We can start to see maybe some of those organ systems declining. And we know that with cats now, we know that we don't have to wait for high urea creatinine. Readings, we can instead do other kidney biomarkers and get a better understanding of their kidney function before big red flags are waved in the blood protocols.
So, the key message is testing has its value, but it definitely should be targeted and interpreted alongside this clinical examination and the patient history that's been gained from the client. So ultimately, Aside from all of the things we can add to our pre-clinical assessment, clinical assessment itself from that physical examination remains the most important factor because it's often we're able to predict what we might find with the blood results and change our plan accordingly without taking those bloods if there is a reason to not cost conscious clients, for example. So, in conclusion, the clinical exam, the patient history is the most important to change ASA grading and protocol.

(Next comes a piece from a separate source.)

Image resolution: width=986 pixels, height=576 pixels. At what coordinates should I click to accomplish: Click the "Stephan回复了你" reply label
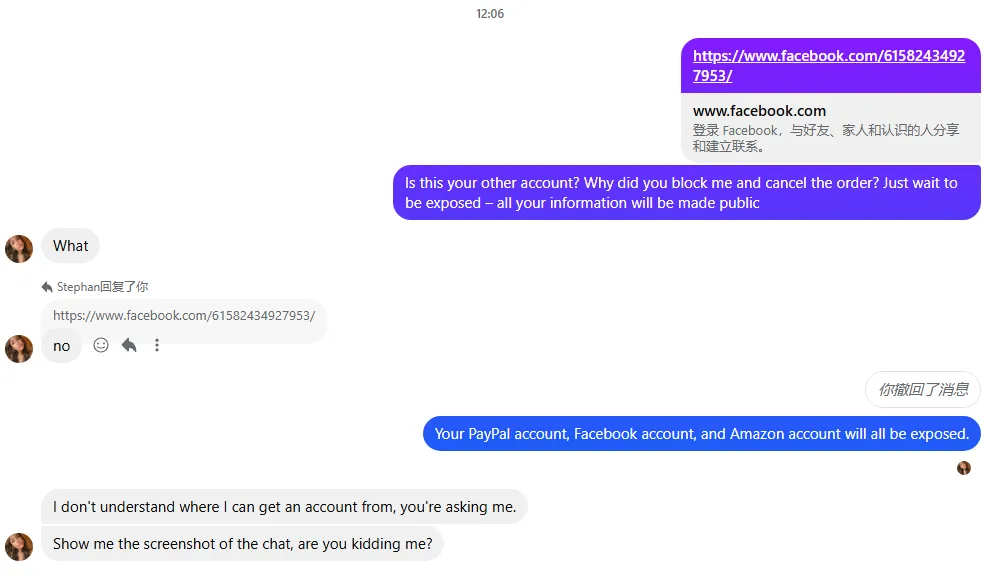tap(102, 287)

There is a potential to find some clinical disease. But it's useful to know that sometimes when animals come in for a GA when that dental disease is really bad and the owners are finally fed up with the smell, for example, this might be the only time a blood sample is going to be taken in that patient. So yes, let us take some blood, because it might be the first time in 5 years that a patient's having a blood sample, and it might be the last time for the next 5 years that patient's going to get a blood sample.
So let's, let's get something done. Wrapping it all up together, a nice stepwise approach to the pre-general anaesthesia assessment would be starting with history taking with the owner, then a physical exam. Going on to identify different modifiers to that patient's anaesthetic plan with the big ones being age, obesity, urgency.

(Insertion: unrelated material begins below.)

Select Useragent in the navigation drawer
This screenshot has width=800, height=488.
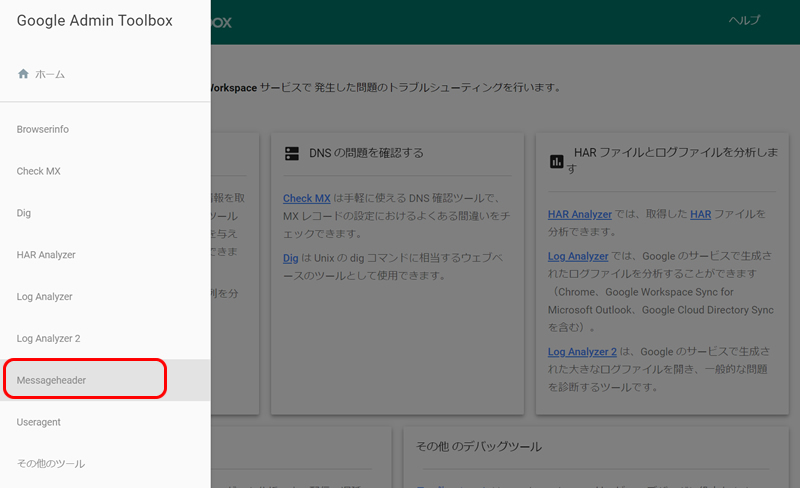pos(39,423)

From there, we can decide if we need to do further diagnostics. Then we can assign that ASA grade after we have a full clinical picture inside and outside of that patient. And then from there, we can use chapter 13 from the BSAVA book to guide our protocol if we need to change anything, add anything in, doses, etc.
So in summary, pre-anesthetic assessment is more than just ASA grading. History and exam taking is the most important tool. Running routine bloods does have, it appears, limited value in healthy patients, but it is useful in older patients or those at a higher risk.

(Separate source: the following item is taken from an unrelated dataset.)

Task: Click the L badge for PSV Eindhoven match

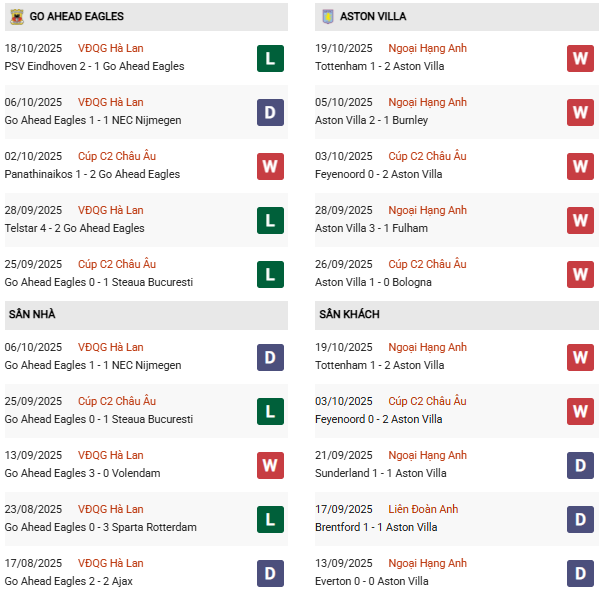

Even if they don't clinically look sick in front of you, it can, bring to light some underlying diseases. And let's consider that risk can increase with age, this rise in ASA grading and also urgency. But ultimately and fundamentally, when we do our pre-GA assessments, we've got to individualise the patient plan.
So I always think with practise protocols that are done, they are not patient-specific protocols. They're protocols for the practise because it's easy to do. Everyone gets really familiar with those drugs and there's a standardised approach, but our patients are not standardised.
Between breed, age, comorbidities, or the procedure that they're undergoing, that's not standardised. Let's start treating our patients a little bit more, individualised. Hopefully you feel a little bit more confident now around different types and ways you can perform a preoperative assessment.
The advantage and the understanding of what we can gain when we do further diagnostics, and also how we can wrap up all of that information together to support our clients and to guide expectations and outcomes for them and their patient too.